DIRECTIVES:
a) List every chemical reaction that the catalyst design abstract below says was studied.
b) In the catalyst design abstract below, retype the passage from "Rational design of" up to and including "in reactor experiments.".

--- START OF EXTRACT PROVIDED ---

(382n) Design of Heterogeneous Catalysts through Collaborative Efforts from Theory, Surface Science, and Catalytic Reactor Studies

Rational design of catalysts increasingly relies on input from theoretical modeling and surface science. Here, we integrate these approaches with reactor studies to demonstrate how different catalytic systems can be developed and understood. In the first studies, I led the theoretical effort using density functional theory (DFT) to investigate acetone aldolization mechanisms on Mg_xAlO_y materials. This work revealed the critical role of metal vacancies on oxides in driving the chemistry and accurately captured the observed coverage effect in reactor experiments.

In subsequent works where I led the experimental effort, we focused on the catalytic evaluations of an alternate class of catalysts – single atom alloys (SAAs). Collaboratively, we showed how DFT and surface science can identify non-obvious materials combinations for formic acid decomposition under realistic reactor conditions. We also predicted and validated the selectivity differences in ethanol decomposition by using different trace metal promotors in the alloys. My work further highlighted how experimental conditions, such as surface coverage, must be considered when translating predictions from theory and surface studies into catalytic reactor conditions.

--- END OF EXTRACT PROVIDED ---
--- START OF DATA SHOWN ---

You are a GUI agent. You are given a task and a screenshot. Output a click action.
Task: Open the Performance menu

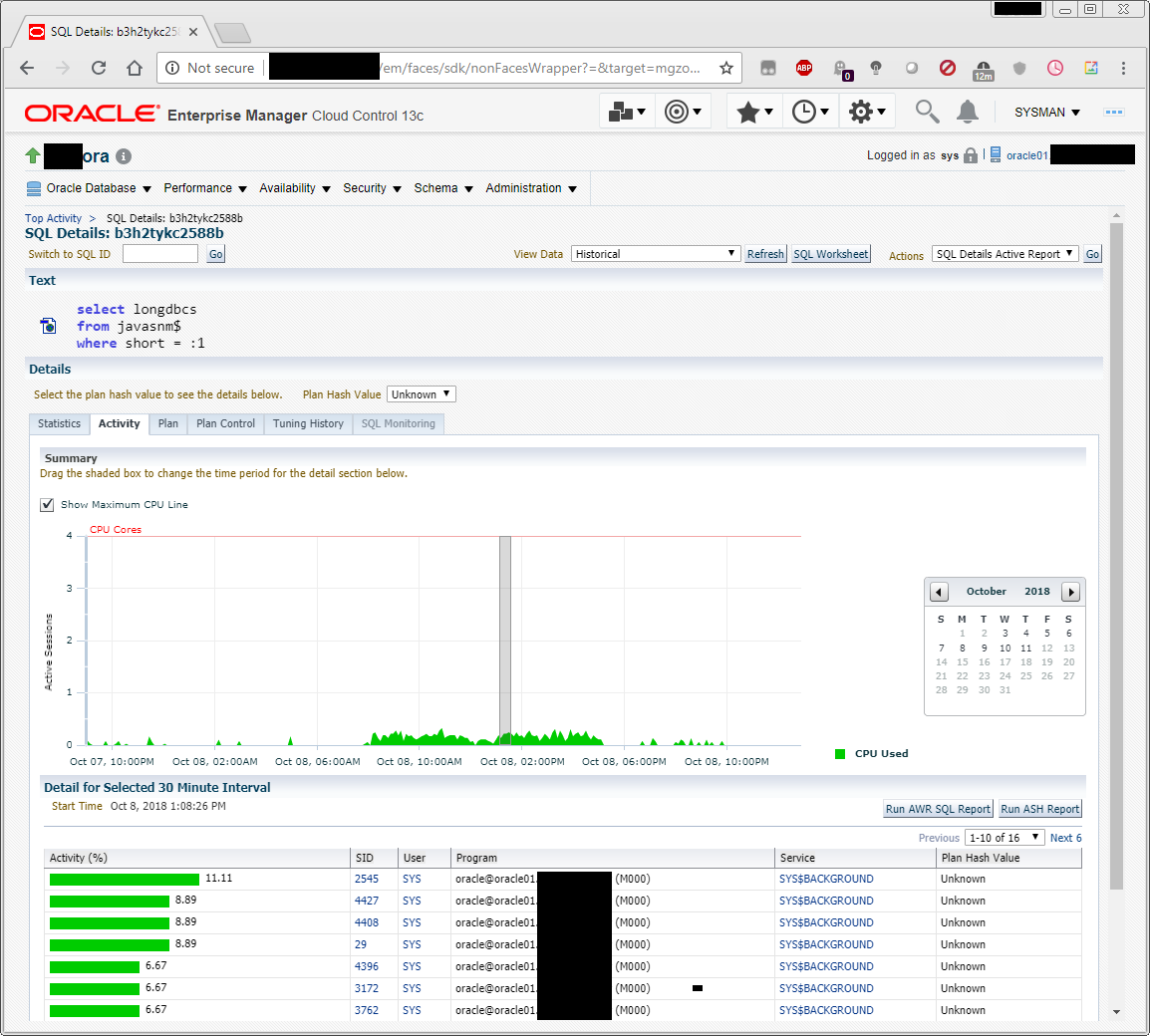[205, 188]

--- END OF DATA SHOWN ---

WRITTEN RESPONSES:
a)
- Acetone aldolization
- Formic acid decomposition
- Ethanol decomposition

b)
Rational design of catalysts increasingly relies on input from theoretical modeling and surface science. Here, we integrate these approaches with reactor studies to demonstrate how different catalytic systems can be developed and understood. In the first studies, I led the theoretical effort using density functional theory (DFT) to investigate acetone aldolization mechanisms on Mg_xAlO_y materials. This work revealed the critical role of metal vacancies on oxides in driving the chemistry and accurately captured the observed coverage effect in reactor experiments.